##### Passage provided

In club play, Stransky competed for the Olympic Club of San Francisco, and the Foothill Athletic Association Water Polo team, where one of his primary coaches was Art Lambert, from around 1964-1966.

In August, 1964, Stransky was selected for the 15 person training group for the 1964 Tokyo Olympics, that would eventually be reduced to eleven players prior to the Tokyo Games.

==1964 Tokyo Olympics==
Stransky competed in Olympic men's water polo tournament at the 1964 Tokyo Olympics, under Head Coach Urho Saari, where the U.S. team tied for ninth place, and he played goaltender in a few matches. The water polo team performed above expectations in preliminary rounds, as Stransky's team mates initially selected for the 1964 team included many talented American players including brothers Paul, Ned and Chick McIlroy, Ralph Whitney, and Coach Urho Saari's son Bob Saari.

In their first game, the Americans lost to a strong, tall and dominant team from Yugoslavia 2-1, where water polo was a major sport. The U.S. team was tied 1-1 with the team from Yugoslavia throughout the first half, with the Yugoslavians not taking the winning shot until the last four minutes of play in the second half, winning the game 2-1, as noted earlier. In their second game, the American team defeated the team from Brazil 7-1, but were subsequently defeated 4-6 by the team from the Netherlands, losing their chance to advance to the semi-finals. In an unusual twist, in the losing game against the Netherlands American goalie Tony Van Dorp, played against his brother Fred van Dorp, who split goal tending responsibilities with Stransky. Tony Van Dorp had played for the Dutch Team before coming to America and gaining citizenship in 1957. After semi-final play, pre-games favorite Hungary took the gold medal, Yugoslavia took the silver, and the Soviet Union took the bronze.

##########

• **Work instructions**
A. Copy the stretch of the water polo passage from "In club play, Stransky" through "the Tokyo Games.".
B. For each statement, say yes or no to whether it agrees with the water polo passage, and quote the words that decide it.
(i) Art Lambert was one of Stransky's primary coaches.
(ii) The American team beat the team from Brazil.
(iii) The Soviet Union took the silver medal.
C. Answer these questions from the water polo passage.
(i) How many people were in the training group Stransky was selected for in August 1964?
(ii) Who was the head coach of the U.S. team at the 1964 Tokyo Olympics?
(iii) Which team took the gold medal?
The material that follows has no connection to the water polo passage.

##### Dataset records

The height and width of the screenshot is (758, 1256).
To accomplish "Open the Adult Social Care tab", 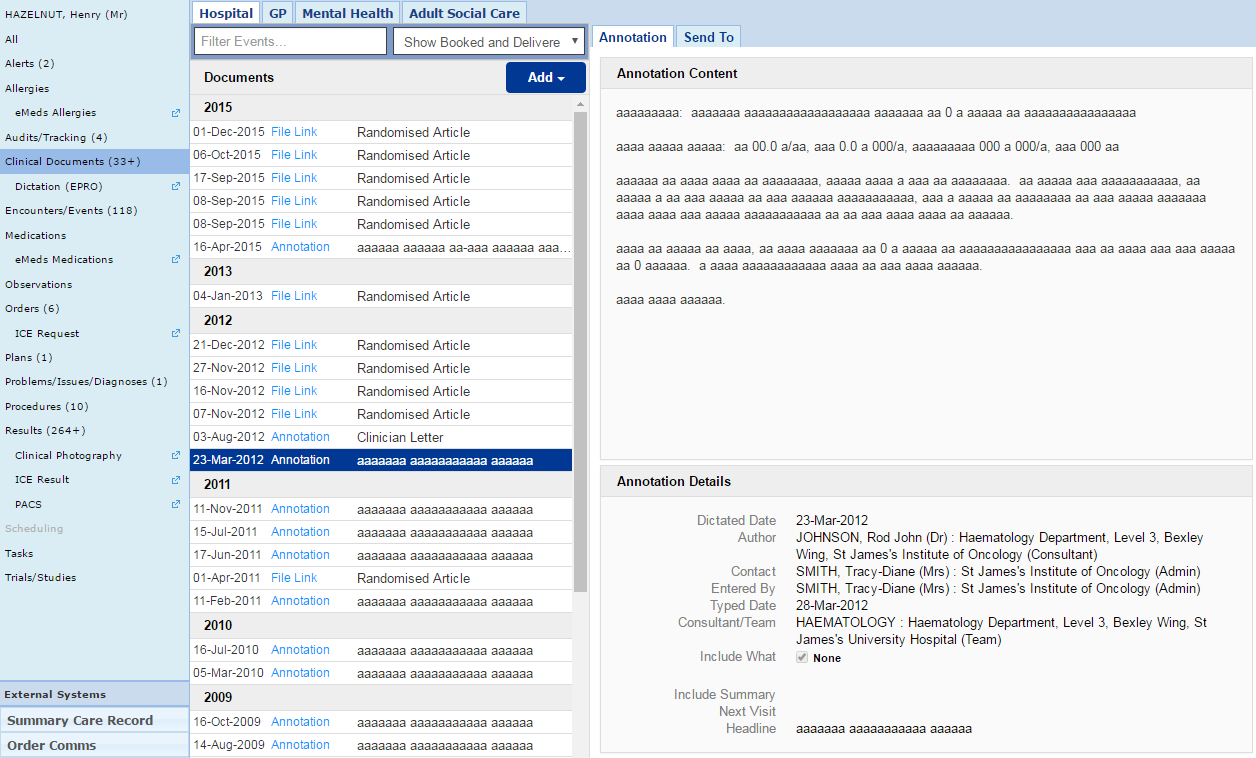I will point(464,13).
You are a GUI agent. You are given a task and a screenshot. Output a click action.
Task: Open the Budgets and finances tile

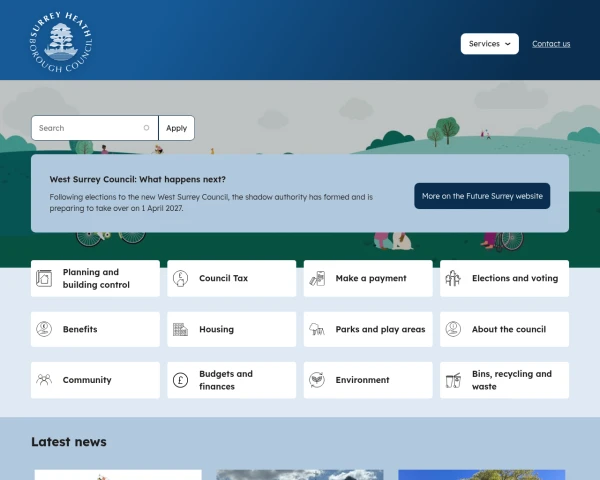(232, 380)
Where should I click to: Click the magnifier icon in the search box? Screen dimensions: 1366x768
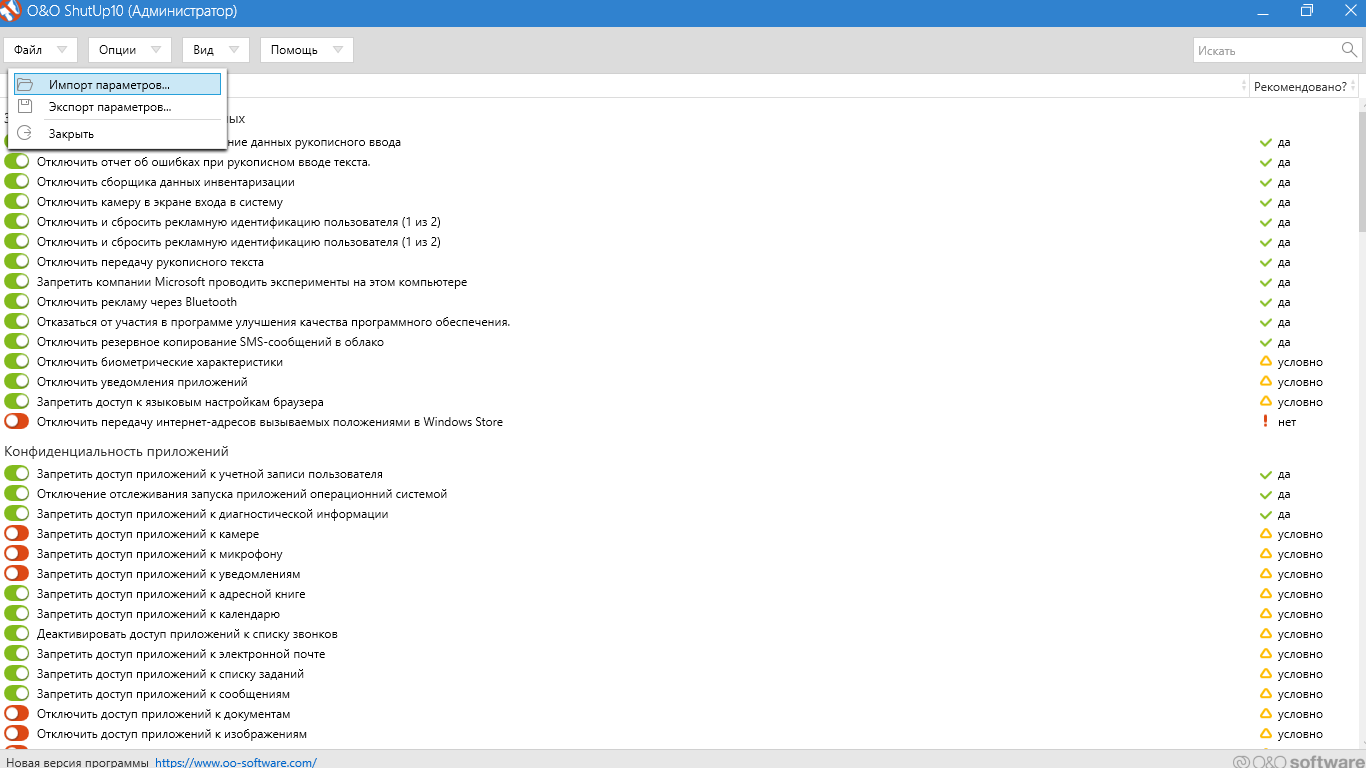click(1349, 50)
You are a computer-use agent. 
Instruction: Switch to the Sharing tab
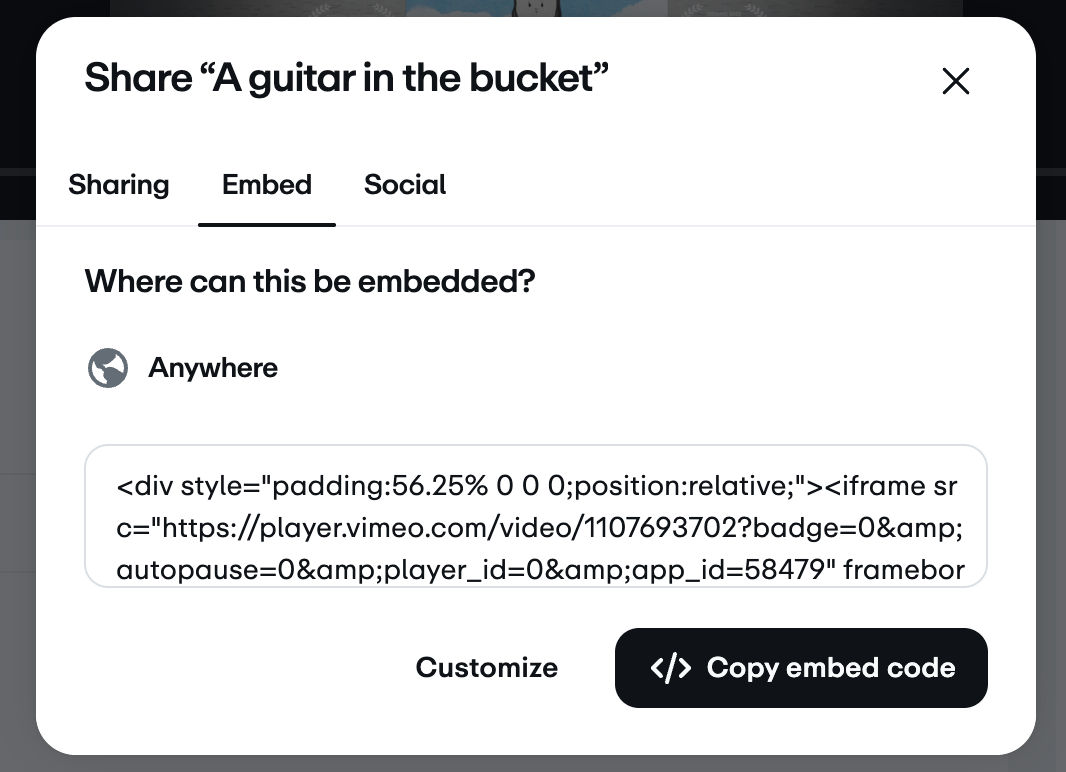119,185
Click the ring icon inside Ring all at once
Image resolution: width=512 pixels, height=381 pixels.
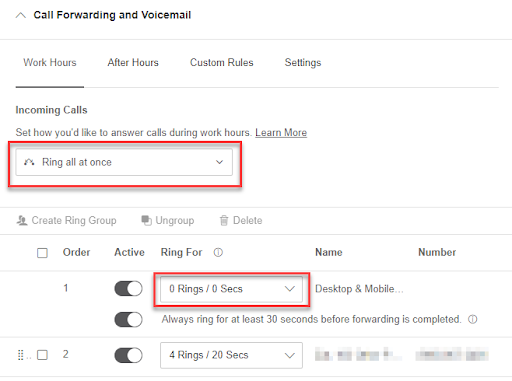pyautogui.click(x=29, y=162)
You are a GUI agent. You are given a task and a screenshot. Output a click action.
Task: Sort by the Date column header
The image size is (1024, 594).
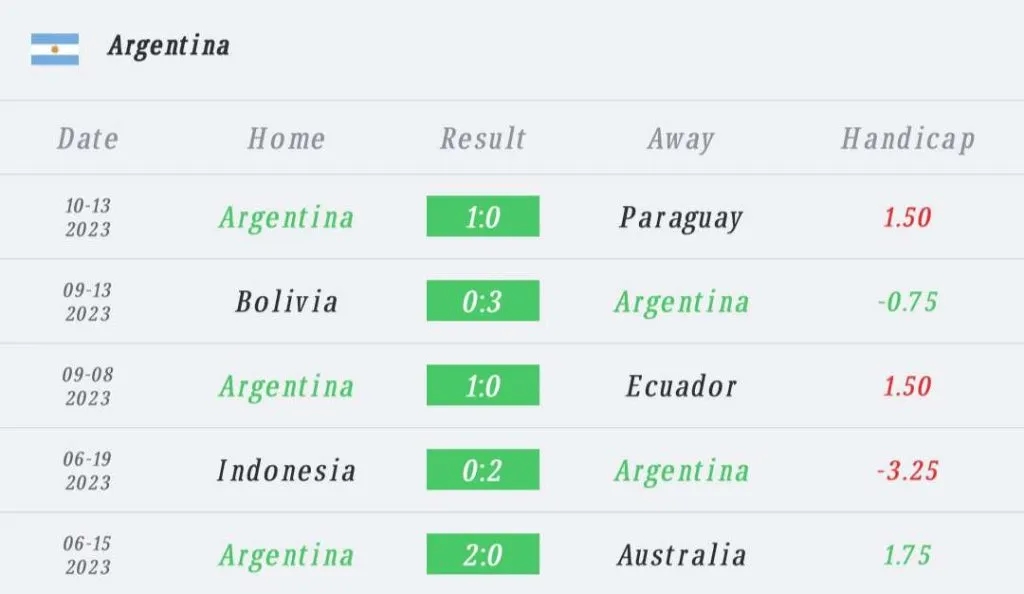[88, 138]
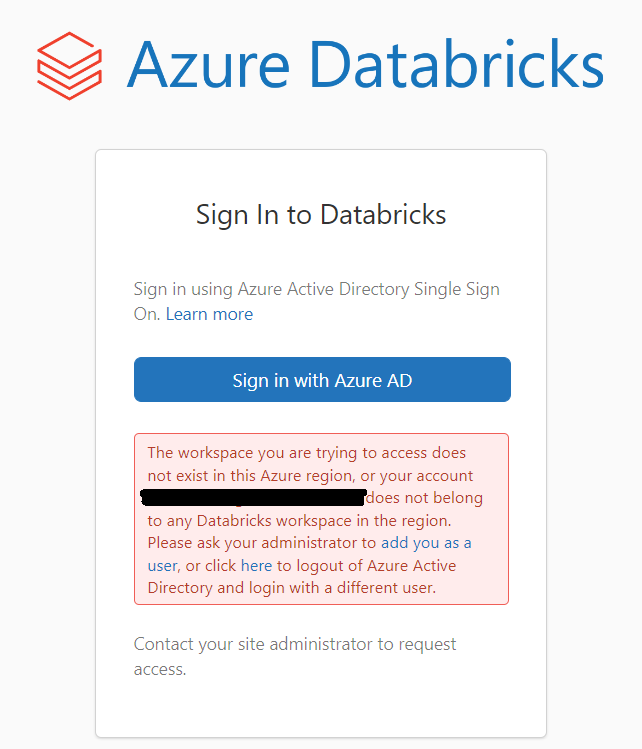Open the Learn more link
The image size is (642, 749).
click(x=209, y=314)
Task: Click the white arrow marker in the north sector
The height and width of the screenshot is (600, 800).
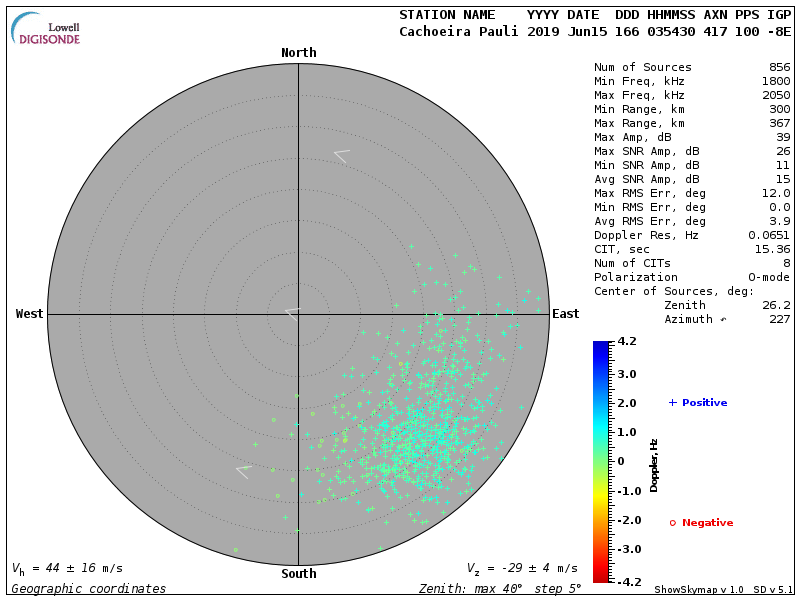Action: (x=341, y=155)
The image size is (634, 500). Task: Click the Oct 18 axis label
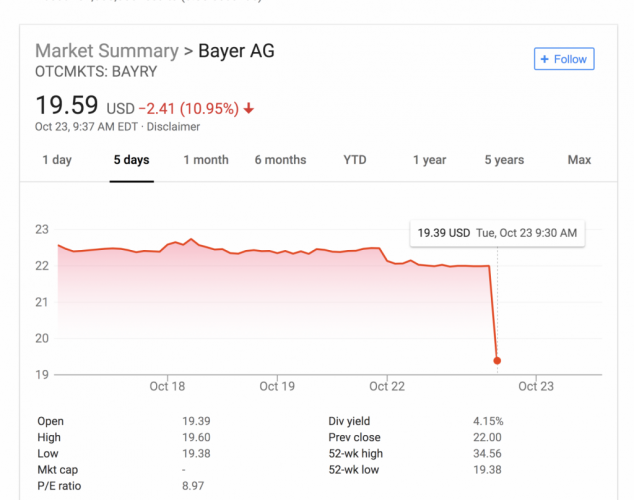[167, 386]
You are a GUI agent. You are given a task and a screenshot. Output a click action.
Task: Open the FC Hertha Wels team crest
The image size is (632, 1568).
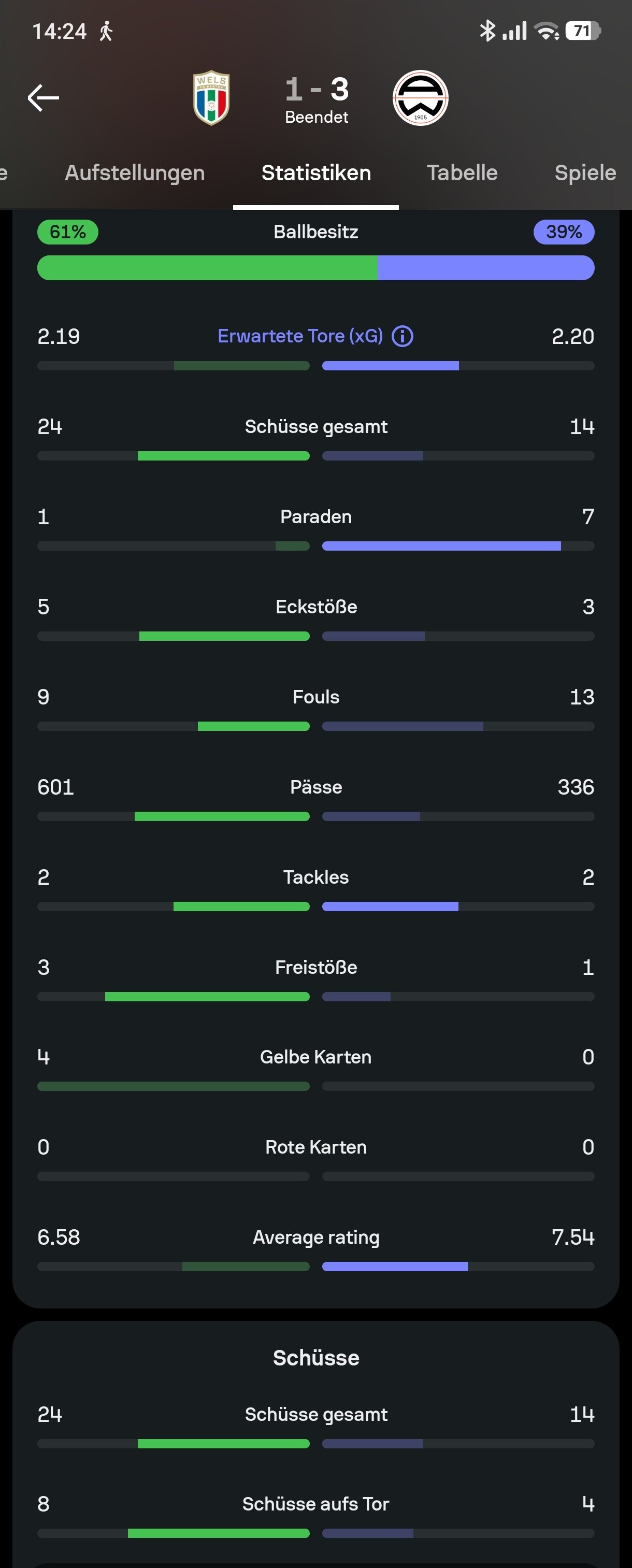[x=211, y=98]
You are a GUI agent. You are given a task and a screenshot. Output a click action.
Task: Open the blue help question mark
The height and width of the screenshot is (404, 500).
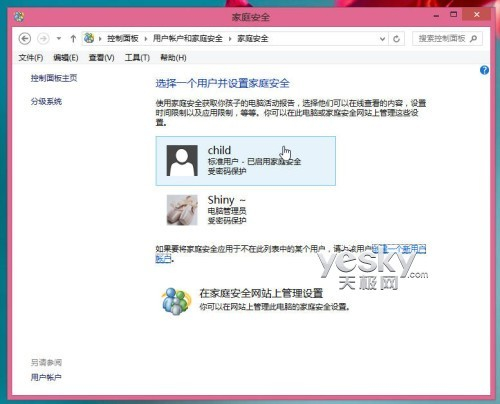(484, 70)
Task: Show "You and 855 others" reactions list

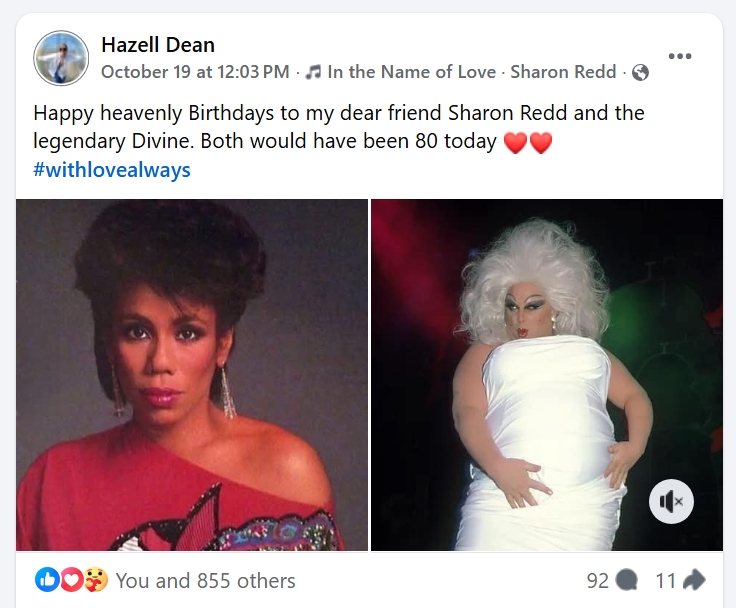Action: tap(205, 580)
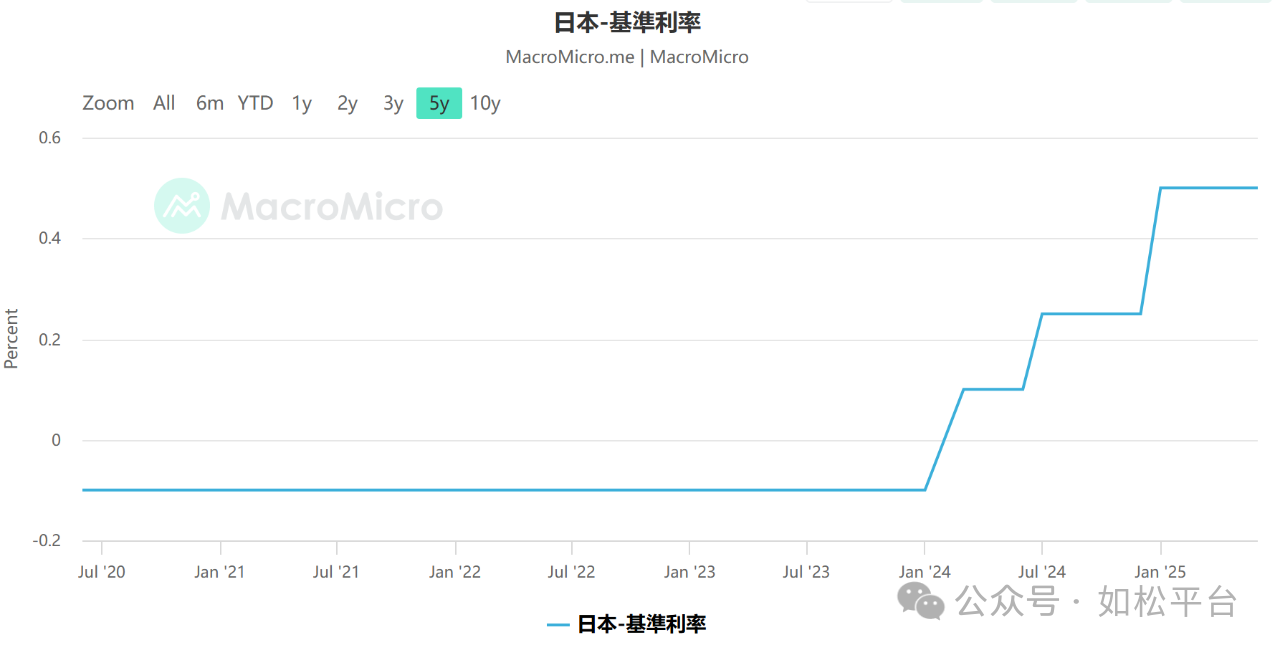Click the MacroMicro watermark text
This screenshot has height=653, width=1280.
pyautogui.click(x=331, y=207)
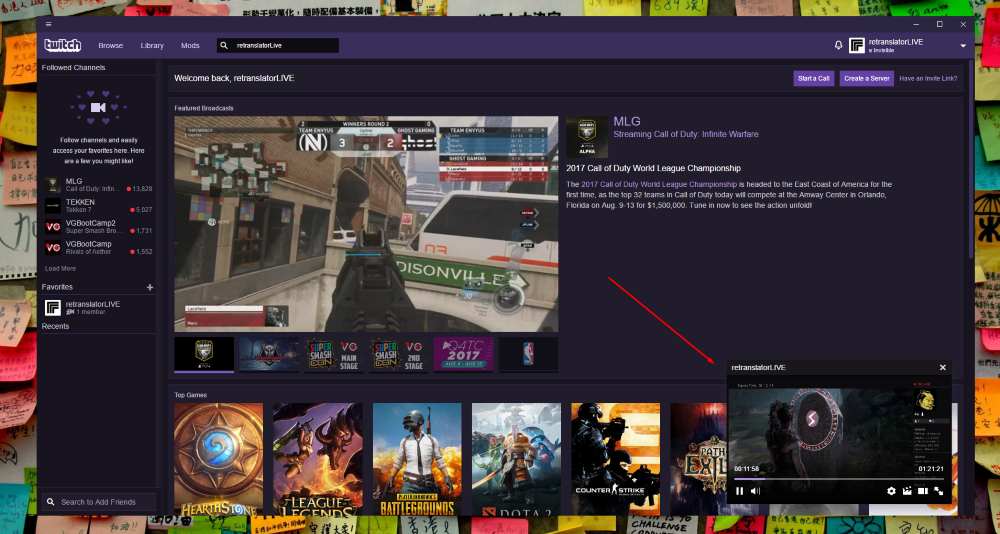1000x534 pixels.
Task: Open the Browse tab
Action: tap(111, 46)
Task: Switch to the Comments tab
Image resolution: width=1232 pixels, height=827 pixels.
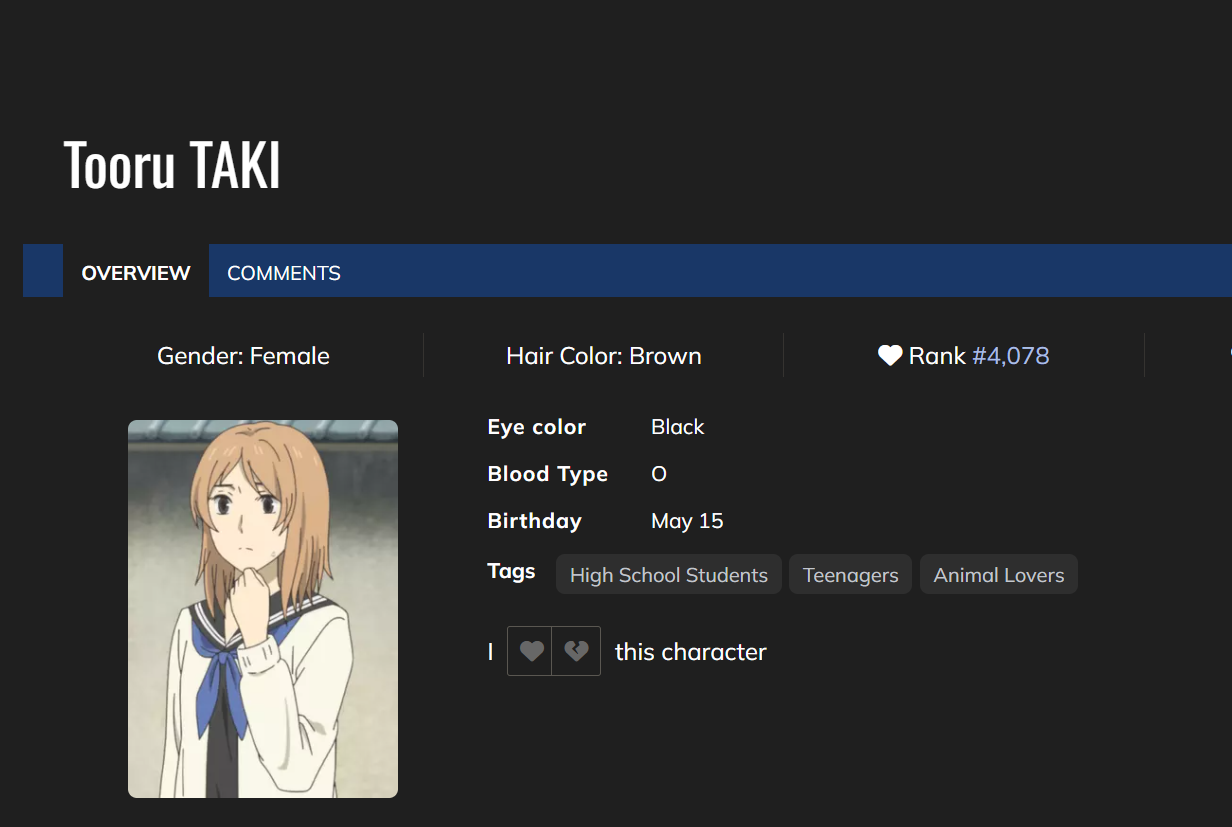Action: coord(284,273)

##########

• **Solutions to the exercise**
A.
In club play, Stransky competed for the Olympic Club of San Francisco, and the Foothill Athletic Association Water Polo team, where one of his primary coaches was Art Lambert, from around 1964-1966.

In August, 1964, Stransky was selected for the 15 person training group for the 1964 Tokyo Olympics, that would eventually be reduced to eleven players prior to the Tokyo Games.

B.
(i) Yes: "one of his primary coaches was Art Lambert"
(ii) Yes: "the American team defeated the team from Brazil 7-1"
(iii) No: "Yugoslavia took the silver, and the Soviet Union took the bronze"

C.
(i) 15
(ii) Urho Saari
(iii) Hungary